Отмечая эпикурейство служивших в нижних чинах гвардейцев-дворян, их барство, кутежи, расточительность, А.В. Геруа подчеркивает: «Небогатый дворянин Суворов принадлежал к числу работящих солдат, которые, пользуясь представленными желающим удобствами, трудились и учились… В Семеновском полку Суворов отличался от остальных товарищей лишь особым усердием к службе… Увлекаемый служебною любознательностью, он одинаково ревностно исполняет обязанности как строевые, так и нестроевые… Точно сама судьба заботилась о нем: дала ему всего отведать, чтобы потом всё знать, о всём судить по опыту».

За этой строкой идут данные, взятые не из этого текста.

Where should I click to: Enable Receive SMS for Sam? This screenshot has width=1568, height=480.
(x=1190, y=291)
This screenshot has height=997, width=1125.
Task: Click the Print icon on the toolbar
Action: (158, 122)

О солдатской сноровке молодого семеновца свидетельствует рассказ самого Суворова, записанный с его слов во время Итальянского похода 1799 года. Он стоял в Петергофе у дворца Монплезир на карауле и так ловко ружьем отдал честь проходившей мимо Елизавете Петровне, что она обратила внимание на невысокого, но бравого гвардейца. Узнав, что он сын Василия Ивановича Суворова, императрица протянула ему «крестовик» (серебряный рубль) и услышала в ответ: «Всемилостивейшая Государыня! Закон запрещает солдату принимать деньги на часах». — «Ай, молодец! — изволила сказать, потрепав меня по щеке и дав поцеловать свою ручку. — Ты знаешь службу. Я положу монету здесь на землю: возьми, когда сменишься», — вспоминал Суворов. Полководец бережно хранил этот первый знак отличия за службу вместе с орденами.

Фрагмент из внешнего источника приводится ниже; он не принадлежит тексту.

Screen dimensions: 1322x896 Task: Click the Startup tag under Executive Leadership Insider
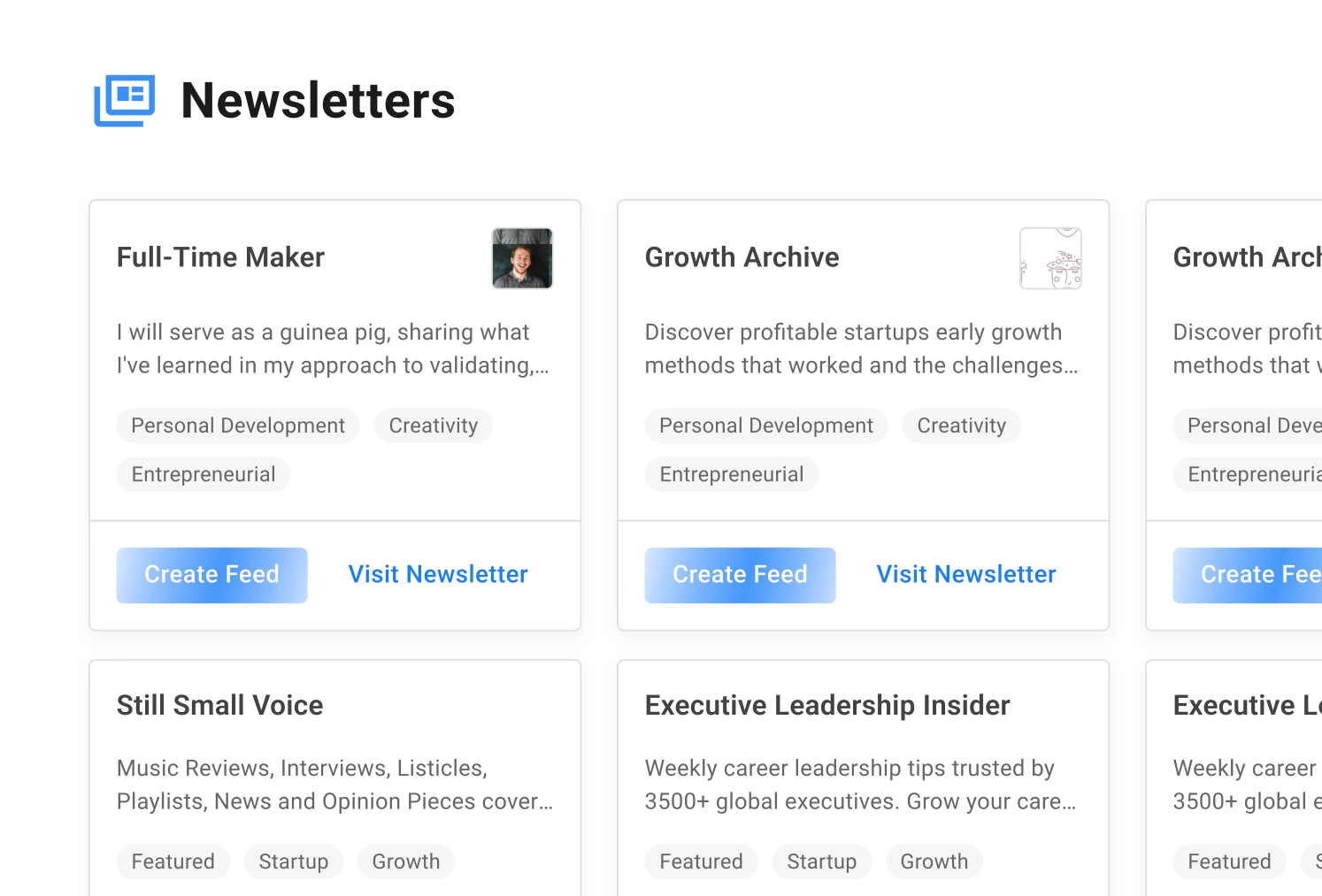821,862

Появление у Суворова спартанских привычек Геруа объясняет особым свойством его характера — «умением извлекать пользу из отрицательных примеров»: «Ближайший результат отрицательного примера — критика, а дитя критики — истина… Роскошь и изнеженность солдат-дворян должны были подействовать вредно на молодого унтер-офицера. Ничуть не бывало: из него при этих условиях вырабатывается самый крайний сторонник сурового воспитания солдата… Почти беспрерывное госпитальное дежурство капрала Суворова в течение пяти месяцев было, быть может, корнем его известной нелюбви к этим лечебным заведениям со всеми их злоупотреблениями и беспорядками. В солдатской же службе Суворова находим и оправдание его крайней ненависти ко всякого рода комитетам, советам, конференциям и гофкригсратам[2], так досаждавшим ему впоследствии. Что он видел в полку в этом отношении? "Полковые штапы" — тот же комитет штаб-офицеров полка, лучший способ слабого командования и для проведения так называемых полумер, т. е. наихудших из мер.